§ WORK INSTRUCTION 1
Copy the stretch of the forum thread on database constraints from "This does not" through "checked at db level.", word for word.

§ SOURCE DOCUMENT
★ ★ ★ ★ ★ ★ ★
Trouble is the "business rules" tend to get much more complex. It can be useful to offload processing to the application tier where OO languages can be better for managing complex logic.
The trick then is to structure the app tier so that the gatekeeper is clear and unduplicated.
In a small organisation (no DBA ergo, small?) I would tend to put the business rules where you have strong development expertise.
This does not exclude doing initial validation in higher levels, for example you might validate all the way up in the UI to help the user get it right, but you don't depend upon that initial validation - you still have the gatekeeper.

If you percentage is always 'part divided by whole' (and you don't save part and whole values elsewhere), then checking its value against [0-100] is appropriate at db level. Additional constraints should be applied at other levels.
If your percentage means some kind of growth, then it may have any kind of values and should not be checked at db level.
It is case by case situation. Usually you should check at db level only constraints, which can never change or have natural limits (like first example).

Richard is right: the question is subjective the way it has been asked here.
Another take is: what are the schools of thought on this? Do they vary by sector or technology?
I've been doing Ruby on Rails for a bit now, and there, even relationships between records (one-to-many etc.) are NOT respected on the DB level, not to mention cascade deleting and all that stuff. Neither are any kind of limits aside from basic data types, which allow the DB to do its work. Your percentage thing is not handled on the DB level but rather at the Data Model level.
So I think that one of the trends that we're seeing lately is to give more power to the app level. You MUST check the data coming in to your server (so somewhere in the presentation level) and you MIGHT check it on the client and you MIGHT check again in the business layer of your app. Why would you want to check it again at the database level?
However: the darndest things do happen and sometimes the DB gets values that are "impossible" reading the business-layer's code. So if you're managing, say, financial data, I'd say to put in every single constraint possible at every level. What do people from different sectors do?
★ ★ ★ ★ ★ ★ ★
§ Records from a dataset
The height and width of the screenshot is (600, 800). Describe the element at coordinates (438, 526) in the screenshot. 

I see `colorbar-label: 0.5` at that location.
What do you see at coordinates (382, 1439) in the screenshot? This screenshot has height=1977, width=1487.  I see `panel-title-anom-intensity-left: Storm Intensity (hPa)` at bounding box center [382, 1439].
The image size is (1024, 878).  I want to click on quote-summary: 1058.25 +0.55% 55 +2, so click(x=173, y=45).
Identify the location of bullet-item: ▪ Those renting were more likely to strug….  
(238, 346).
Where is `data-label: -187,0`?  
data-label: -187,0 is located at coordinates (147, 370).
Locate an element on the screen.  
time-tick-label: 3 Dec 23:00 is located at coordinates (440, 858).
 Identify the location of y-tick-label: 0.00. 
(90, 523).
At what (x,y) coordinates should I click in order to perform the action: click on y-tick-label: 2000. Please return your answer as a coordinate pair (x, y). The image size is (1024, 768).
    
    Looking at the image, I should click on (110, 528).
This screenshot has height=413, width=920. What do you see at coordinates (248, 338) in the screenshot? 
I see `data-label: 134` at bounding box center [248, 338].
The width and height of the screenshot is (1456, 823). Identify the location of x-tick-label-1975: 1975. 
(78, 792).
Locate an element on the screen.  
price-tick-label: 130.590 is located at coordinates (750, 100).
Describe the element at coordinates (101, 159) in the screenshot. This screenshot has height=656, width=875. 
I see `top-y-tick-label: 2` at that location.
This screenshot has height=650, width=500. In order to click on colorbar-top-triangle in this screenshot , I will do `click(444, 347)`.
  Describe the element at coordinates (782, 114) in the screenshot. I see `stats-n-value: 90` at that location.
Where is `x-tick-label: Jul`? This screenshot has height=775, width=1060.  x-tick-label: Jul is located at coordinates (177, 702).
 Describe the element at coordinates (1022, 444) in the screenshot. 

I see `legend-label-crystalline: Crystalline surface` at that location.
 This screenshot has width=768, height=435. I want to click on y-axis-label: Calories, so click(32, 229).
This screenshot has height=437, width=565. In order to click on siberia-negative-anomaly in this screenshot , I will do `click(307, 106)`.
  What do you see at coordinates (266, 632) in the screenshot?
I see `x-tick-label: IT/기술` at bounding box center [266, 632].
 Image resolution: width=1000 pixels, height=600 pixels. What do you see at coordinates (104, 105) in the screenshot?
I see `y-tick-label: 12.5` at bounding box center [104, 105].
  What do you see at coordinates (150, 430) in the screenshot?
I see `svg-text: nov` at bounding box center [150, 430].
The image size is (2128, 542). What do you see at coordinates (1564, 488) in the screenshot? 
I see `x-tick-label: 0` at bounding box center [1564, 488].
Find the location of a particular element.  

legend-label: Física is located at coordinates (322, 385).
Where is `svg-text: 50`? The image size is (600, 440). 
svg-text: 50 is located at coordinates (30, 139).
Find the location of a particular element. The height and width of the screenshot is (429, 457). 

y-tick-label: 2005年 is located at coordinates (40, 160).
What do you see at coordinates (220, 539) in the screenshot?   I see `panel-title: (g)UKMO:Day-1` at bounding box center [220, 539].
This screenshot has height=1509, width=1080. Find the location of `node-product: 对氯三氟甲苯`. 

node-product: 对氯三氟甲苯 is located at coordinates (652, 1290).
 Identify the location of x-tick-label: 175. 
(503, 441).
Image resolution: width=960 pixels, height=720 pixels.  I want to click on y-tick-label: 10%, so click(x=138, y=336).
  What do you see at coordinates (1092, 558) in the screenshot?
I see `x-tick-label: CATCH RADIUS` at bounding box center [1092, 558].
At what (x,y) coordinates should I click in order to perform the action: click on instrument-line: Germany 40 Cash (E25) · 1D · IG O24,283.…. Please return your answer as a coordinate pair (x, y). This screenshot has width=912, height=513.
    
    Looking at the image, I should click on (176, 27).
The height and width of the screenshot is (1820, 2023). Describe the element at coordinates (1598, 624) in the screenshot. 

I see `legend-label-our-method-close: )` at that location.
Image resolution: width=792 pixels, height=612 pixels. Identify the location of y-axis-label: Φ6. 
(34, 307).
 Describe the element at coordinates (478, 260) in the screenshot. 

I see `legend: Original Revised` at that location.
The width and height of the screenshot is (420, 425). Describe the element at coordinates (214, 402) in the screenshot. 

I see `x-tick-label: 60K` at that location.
★ ★ ★ ★ ★ ★ ★
§ WORK INSTRUCTION 2
Repeat the stretch of the listing from the line containing "The height and width of the screenshot is (1820, 2023)." through the end of the listing, word for word.

§ EXERCISE OUTPUT 1
This does not exclude doing initial validation in higher levels, for example you might validate all the way up in the UI to help the user get it right, but you don't depend upon that initial validation - you still have the gatekeeper.

If you percentage is always 'part divided by whole' (and you don't save part and whole values elsewhere), then checking its value against [0-100] is appropriate at db level. Additional constraints should be applied at other levels.
If your percentage means some kind of growth, then it may have any kind of values and should not be checked at db level.

§ EXERCISE OUTPUT 2
The height and width of the screenshot is (1820, 2023). Describe the element at coordinates (1598, 624) in the screenshot. 

I see `legend-label-our-method-close: )` at that location.
Image resolution: width=792 pixels, height=612 pixels. Identify the location of y-axis-label: Φ6. 
(34, 307).
 Describe the element at coordinates (478, 260) in the screenshot. 

I see `legend: Original Revised` at that location.
The width and height of the screenshot is (420, 425). Describe the element at coordinates (214, 402) in the screenshot. 

I see `x-tick-label: 60K` at that location.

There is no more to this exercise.